Amaranth brittle (RPAH elim friendly)

I used to absolutely love sesame snaps and this recipe is a very close substitute. I had bought a bag of amaranth a few months ago before I started on the elimination diet and totally forgot about it because I thought I couldn’t eat it. When I was tidying up the pantry I found the bag shoved in the back. When I realised I could eat them, I was ecstatic! Finally, something different and not to mention I didn’t waste money on food I can’t eat (like the bag of chia seeds sitting in the back).
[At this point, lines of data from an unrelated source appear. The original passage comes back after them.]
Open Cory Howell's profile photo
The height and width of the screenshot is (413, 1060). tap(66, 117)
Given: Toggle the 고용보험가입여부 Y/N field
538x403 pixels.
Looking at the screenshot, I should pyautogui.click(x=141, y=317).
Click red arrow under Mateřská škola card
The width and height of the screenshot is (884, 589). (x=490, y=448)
The popped amaranth has a sort of nutty flavour and is of similar size and texture to sesame when toffeed. This made a bowls worth of brittle and lasted about 2-3 weeks for me. As long as you can stop moisture getting in these will last a long time, or as long as it takes for you to eat it which won’t me long at all. The original recipe came from here but I have slightly altered it to be Failsafe.

brittle 2

Amaranth brittle

Gluten free, soy free, egg free, nut free, vegan, failsafe


  • 1/2 cup of amaranth seeds
  • 1/2 cup of white sugar
  • Some allowed oil to grease up utensils etc.
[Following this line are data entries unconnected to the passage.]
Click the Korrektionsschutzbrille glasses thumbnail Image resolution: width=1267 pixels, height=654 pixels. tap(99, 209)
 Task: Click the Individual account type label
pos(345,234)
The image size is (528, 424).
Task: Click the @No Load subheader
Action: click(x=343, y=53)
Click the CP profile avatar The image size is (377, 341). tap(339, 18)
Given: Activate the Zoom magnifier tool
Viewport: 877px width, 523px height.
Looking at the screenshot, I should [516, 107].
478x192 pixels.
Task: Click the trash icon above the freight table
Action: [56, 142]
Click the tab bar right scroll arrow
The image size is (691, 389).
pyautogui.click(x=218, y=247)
  1. To puff your amaranth start by heating up a pot with a lid on high. When it has warmed up place about a tablespoon of the amaranth in and it should start popping in seconds. If it doesn’t take the seeds out and wait till it is hot enough. If you place them in too early they will burn. Once the popping subsides then open the lid and pour the puffed amaranth out and repeat till you have popped all the seeds. Some won’t have popped but don’t worry because if you leave it longer the rest will burn.
  2. In a pot (you can use the same one just with no amaranth in it) and place the sugar in on low heat. Allow the sugar to slowly heat up and melt, move it around with a spoon to avoid the melted parts burning before everything has melted.
  3. Once everything has melted you can develop the sugar by turning up the heat a little and letting it boil till you get a nice golden colour (not too brown as it will taste burnt).
  4. When the melted sugar is golden, turn off the heat and quickly add the amaranth and mix. Then pour it our onto some baking paper or wax paper that is on a baking tray and smooth it out to the thickness you like. Thinner is better as it is easier to bite. Be careful as it is still EXTREMELY hot. Oiling a spatula can help with this process. Or you can try placing another piece of baking paper on top and using a rolling pin roll it out to make it even thinner (just do it on a heat proof surface).
  5. Allow for the brittle to cool before snapping it into desired sized shards.
  6. Store in a cool and dry area.

brittle 1

Best candy ever! Way better than eating vanilla marshmallows all day!